• Ce qui ne dit rien

    Ce qui ne dit rien

                Que fait, dans un monde de la circulation généralisée des signes, ce discours en apparence toujours plus obsolète, qu'on continue d'appeler “poésie” et qui persiste, marginalement, à ne rien dire? Cette parole des catacombes, à la fois vaguement ridicule et irritante parce qu'objet d'enjeux mal perçus? Premier des genres littéraires dans un passé relativement proche, la poésie s'est vue supplanter par le roman, au moment même où, à la fin du XIXè siècle, celui-ci entrait en crise. Quant à la philosophie, qui l'avait exilée (Platon) puis phagocitée (Hegel) avant de l'idolâtrer (Heiddeger), elle n'a jamais rien fait d'autre que de la tenir à distance y voyant sans doute sans se l'avouer son refoulé  — son autre. Lequel n'oppose plus théorie et pratique, concept et affect, mais les confond dans le même mouvement. Sentir du penser et penser du sentir, la poésie est, comme la philosophie ou la science, mais d'une autre manière, un mode d'accès au réel.
                Au réel? Hors de tous les prudents guillemets dont tout un chacun s'entoure dès qu'il se voit contraint d'avancer le mot, que peut-on bien y mettre? Ce qu'on voudrait indiquer là, hors du découpage, de l'actualisation des phénomènes perceptibles qu'on nomme “réalité”, c'est la plénitude immanente et latente de ce qui est. Or, entre latence et manifestation, flotte une imperceptible lisière qui est le lieu même du poème. Une zone franche, où les scènes partielles et limitées de la réalité s'effacent, pour s'ouvrir à l'énergie vacante, sans formes ni bornes, du réel.
                Alors, le langage ne dit plus, ne désigne  plus, ne découpe plus. Il ne communique plus (comme on dit) il touche (au double sens physique et affectif du terme). Il devient l'espace de manifestation d'un corps et d'un monde, indissolublement. Lesquels s'inscrivent  dans le texte qui se fait de leur passage même. Parole étrange qui est aussi pour le lecteur un “bougé” du voir, du sentir, du penser et qui, au lieu de lui offrir un monde semble le lui retirer, ne lui laissant qu'un trouble où habitudes perceptives et mentales vacillent. Toute démarche poétique — et la modernité n'a cessé de le montrer — est d'abord critique.
                A en rester là, pourtant, on reste tributaire d'un point de vue étroitement négatif —Dada  en est l'exemple paradigmatique — ne débouchant, au pire, que sur un galimatias illisible, au mieux que sur de petites mécaniques textuelles auto-suffisantes qui ne s'engendrent que de leur propre inanité.
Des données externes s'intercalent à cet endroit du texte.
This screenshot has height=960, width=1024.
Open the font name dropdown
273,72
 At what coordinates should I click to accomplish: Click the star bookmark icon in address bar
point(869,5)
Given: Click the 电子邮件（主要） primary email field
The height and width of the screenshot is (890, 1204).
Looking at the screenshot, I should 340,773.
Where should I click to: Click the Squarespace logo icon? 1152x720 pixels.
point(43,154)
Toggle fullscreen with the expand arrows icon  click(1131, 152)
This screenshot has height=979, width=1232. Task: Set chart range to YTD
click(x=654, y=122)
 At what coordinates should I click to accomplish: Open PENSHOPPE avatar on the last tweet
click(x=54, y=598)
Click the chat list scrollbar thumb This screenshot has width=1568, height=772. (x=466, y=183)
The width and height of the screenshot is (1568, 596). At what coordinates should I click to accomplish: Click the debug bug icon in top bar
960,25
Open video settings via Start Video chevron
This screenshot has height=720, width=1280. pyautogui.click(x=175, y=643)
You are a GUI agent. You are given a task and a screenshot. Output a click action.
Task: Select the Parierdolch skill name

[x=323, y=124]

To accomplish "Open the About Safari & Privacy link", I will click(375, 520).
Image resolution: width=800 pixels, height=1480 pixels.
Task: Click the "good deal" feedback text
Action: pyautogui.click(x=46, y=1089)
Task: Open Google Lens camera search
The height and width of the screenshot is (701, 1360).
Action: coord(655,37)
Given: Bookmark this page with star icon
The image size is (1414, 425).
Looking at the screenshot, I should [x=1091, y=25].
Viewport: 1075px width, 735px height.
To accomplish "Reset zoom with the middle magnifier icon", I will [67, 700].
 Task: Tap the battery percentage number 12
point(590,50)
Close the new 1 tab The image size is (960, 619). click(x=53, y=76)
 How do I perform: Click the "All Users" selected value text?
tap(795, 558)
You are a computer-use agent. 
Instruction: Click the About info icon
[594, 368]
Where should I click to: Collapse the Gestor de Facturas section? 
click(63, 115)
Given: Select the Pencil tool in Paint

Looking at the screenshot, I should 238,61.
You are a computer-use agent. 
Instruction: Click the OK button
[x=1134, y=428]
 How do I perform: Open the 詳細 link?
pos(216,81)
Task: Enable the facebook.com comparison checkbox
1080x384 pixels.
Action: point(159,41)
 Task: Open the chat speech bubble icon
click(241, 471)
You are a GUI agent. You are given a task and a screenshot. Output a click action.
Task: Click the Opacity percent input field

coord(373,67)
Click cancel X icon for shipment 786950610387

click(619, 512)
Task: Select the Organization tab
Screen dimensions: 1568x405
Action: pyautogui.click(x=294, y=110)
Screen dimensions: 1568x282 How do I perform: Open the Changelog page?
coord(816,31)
Car, ce premier moment “catastrophique”, au sens hölderlinien — d'autres (Novalis, Mandelstam) ont parlé d'une coupure (ou césure ou vide) au cœur même du langage — par lequel le texte semble se refermer sur lui-même, n'est que l'envers de cet accès de singularité qui le constitue. Toute auto-référentialité suppose une intra-référentialité. Brouillée, râturée ou exténuée la réalité s'efface dans un langage qui, la détruisant, ne cesse, à chaque fois, paradoxalement, de la recommencer. Non plus comme système de référence extérieur, décor connu et balisé mais, hors de tout cadre, de tout savoir, comme ce mouvement où, un instant, semble s'actualiser l'infinie latence du réel dans l'inconnu d'une voix qui s'est mise à parler...


  • Commentaires

    1
    fabre G sylvie
    Jeudi 18 Janvier 2007 à 18:41
    echo
    cher Jacques, votre texte que je découvre sur le site recoupe la réflexion que je vien d'avoir sur le rôle de la poésie, son rapport au réel et à  la pensée et le début en particulier est un écho au texte que je viens d'écrire autour de R Char pour La Passe du vent... Je ne peux que m'en réjouir et vous saluer amicalement Sylvie Fabre G.